There exists a grave misconception at present that the Aristotelian conception of logic (which we can call binary logic) is the only type of logic. Binary logic rests on an objective conception of reality and explicitly excludes the mind. For instance, when a mind produces thought, the thought is both a part of the mind and separate from it. After producing the though, the mind doesn't become ignorant. Nor is the mind ignorant when the idea isn't being thought. If we extend this problem to a conception of the body consistent with the existence of the mind, then we have to revise binary logic into non-binary logics in which two things can be both distinct and yet inseparable. Alternative logics have been previously developed by Buddhists (who created a four-valued logic) and Jains (who created a seven-valued logic). The universalism of binary logic is not just a myth but also problematic in conceptualizing non-object realities.
All over Vedic philosophy, the term “non-difference” is employed to describe reality. In Vedānta, this idea is called abheda (non-different). In Smriti, the same idea is called advaya (non-dual). In Sāñkhya, the same concept is described by the term avyatireka (non-exclusive). And there are other similar terms for it.
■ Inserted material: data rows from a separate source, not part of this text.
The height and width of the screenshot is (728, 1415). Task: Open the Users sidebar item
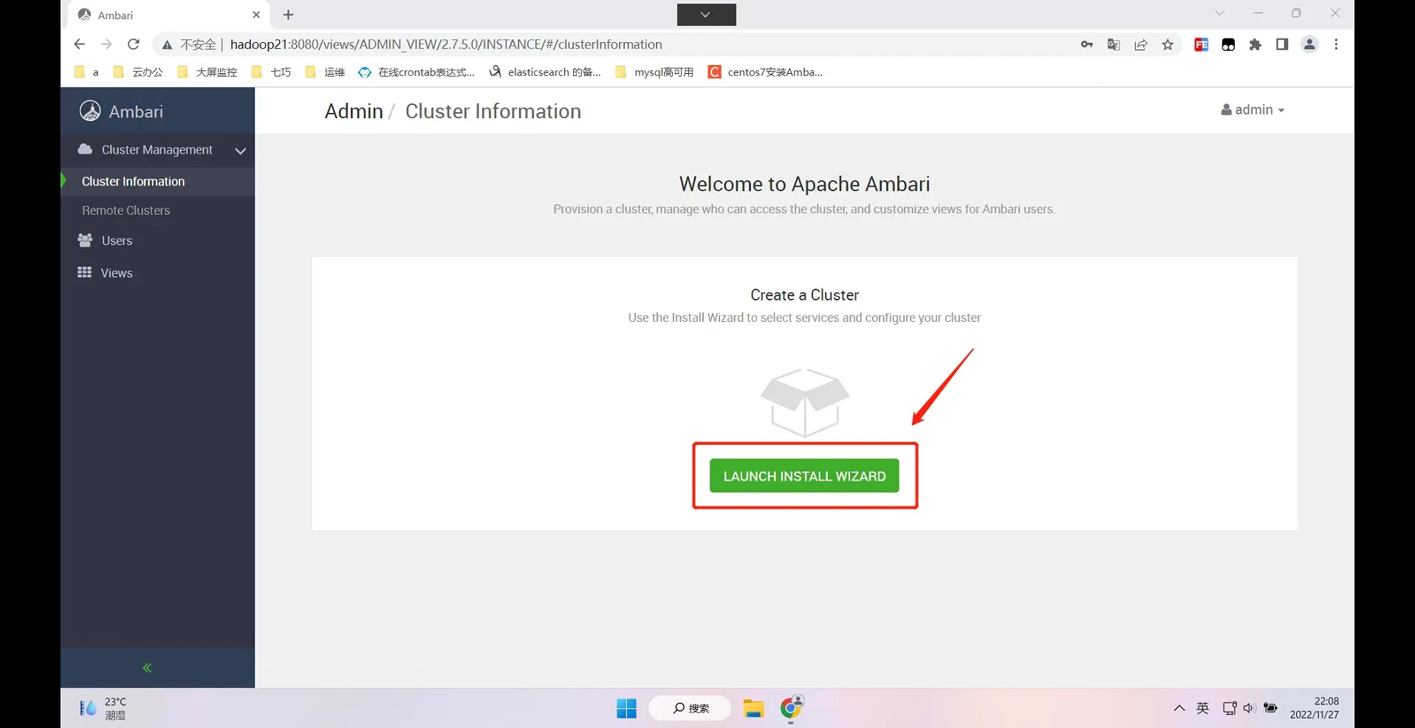click(x=117, y=241)
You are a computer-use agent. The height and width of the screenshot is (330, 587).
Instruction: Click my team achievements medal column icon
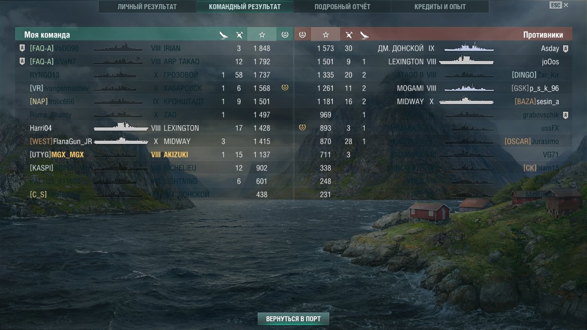coord(285,34)
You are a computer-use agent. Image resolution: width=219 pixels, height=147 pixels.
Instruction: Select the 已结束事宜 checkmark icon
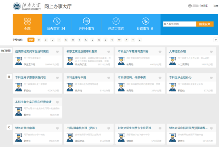(x=116, y=21)
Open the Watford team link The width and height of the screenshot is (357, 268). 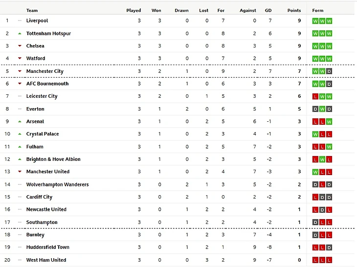36,58
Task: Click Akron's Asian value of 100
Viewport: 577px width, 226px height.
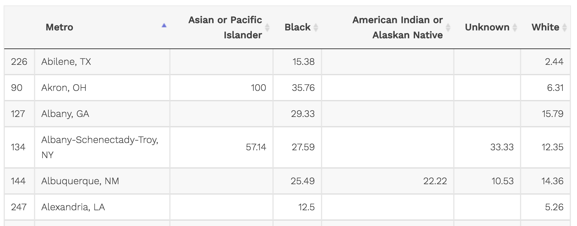Action: point(258,88)
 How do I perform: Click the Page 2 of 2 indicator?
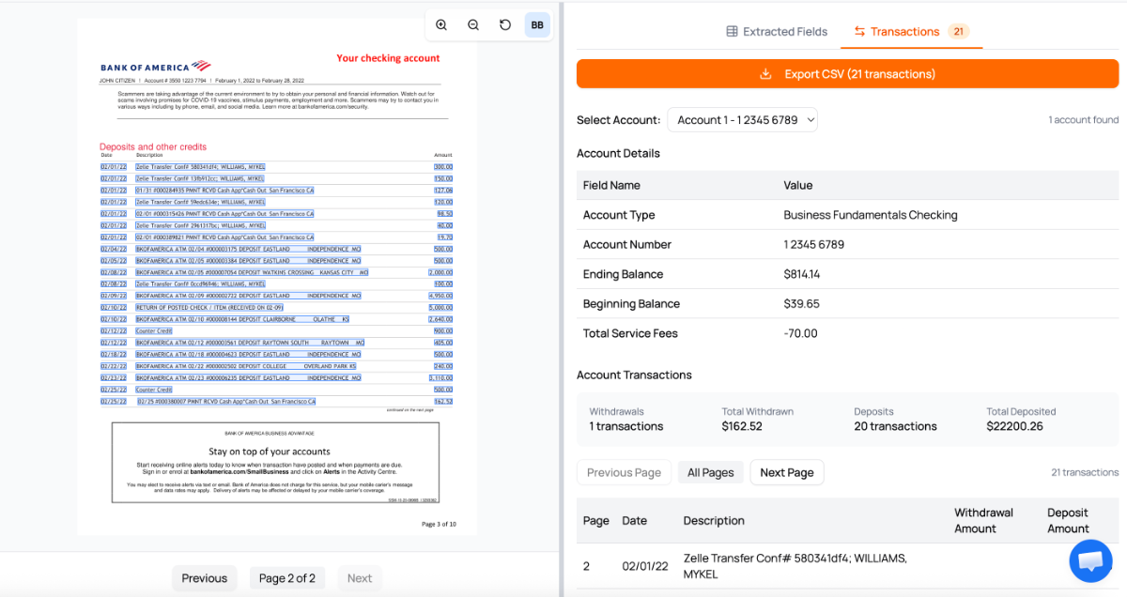[x=286, y=578]
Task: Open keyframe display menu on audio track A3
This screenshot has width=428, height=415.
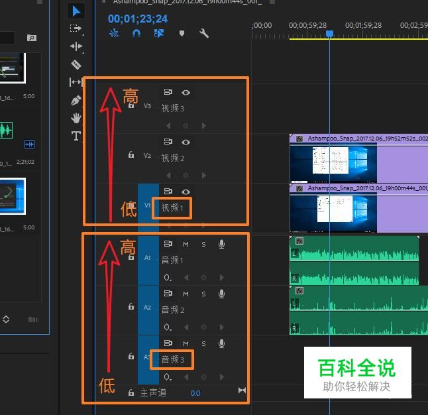Action: [168, 377]
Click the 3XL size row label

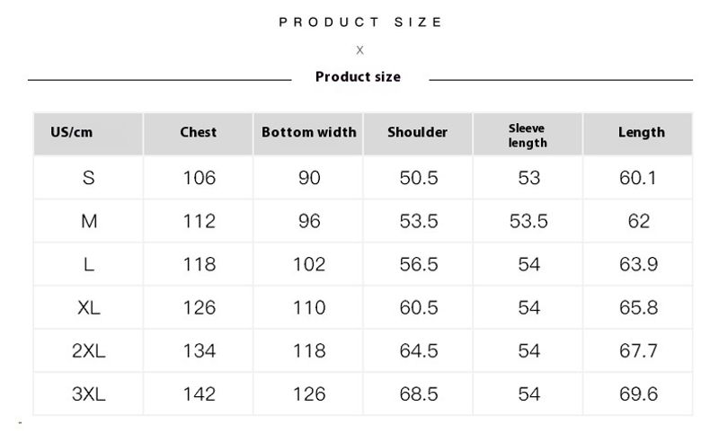(88, 394)
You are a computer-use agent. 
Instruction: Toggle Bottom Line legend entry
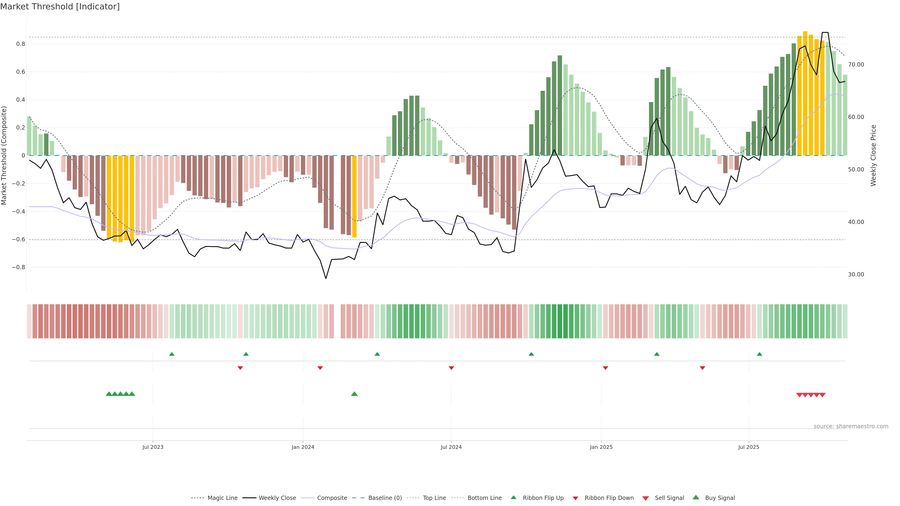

This conception of reality is quite distinct from the manner in which modern Western logic conceives reality as either identical or different. In this logic, two things are either separate or united; they cannot be non-separated. Finally, you must either choose between one thing or the other; you cannot be non-exclusive.
These principles of modern logic govern everything else, including mathematics, numbers, equations, conceptual thinking, and all theory formation. We also know that this logical system of reasoning leads to mathematical incompleteness, which then leads to scientific incompleteness, as Gödel’s theorems demonstrate.
The fundamental intuitions underlying modern logic are based on physical things. For example, either there are two separate things, or there is just one thing. But this separateness undergoes a dramatic change when we introduce concepts. For example, if you see two cars, they are different as individual things, but they are identical as conceptual entities. Then, if you are thinking only about concepts, then ‘cows’ and ‘horses’, are conceptually different, but also not different as ‘mammals’. Then, if you think of contexts where the “same thing is said using different words”, two contexts are different in words but have the same meaning.
Thus, everything that is held sacrosanct in modern logic, mathematics, rational thinking, and modern science, comes crumbling down, if we broaden our material ontology to include concepts and contexts in our systems of reasoning.
The alternative system of reasoning requires modalities such as individual, contextual, and conceptual, such that two cars can be different as individuals, but the same as the concept. Likewise, the same words in a different context can mean differently, whereas different words in another context can mean the same thing. The use of modalities changes our notion of logic, reasoning, and science.
This system of reasoning is not known today, but its ideas are presented pervasively in Vedic texts. How can an alternative system of reasoning and logic be formalized in the same rigorous manner that modern logic is? How will these systems of reasoning be different from the current systems? How does this new way of non-exclusive thinking lead to a new conception of numbers as ideas? And once we have developed an alternative notion of numbers, leading to new mathematics, how will the reality be reconceived using this rationality and logic?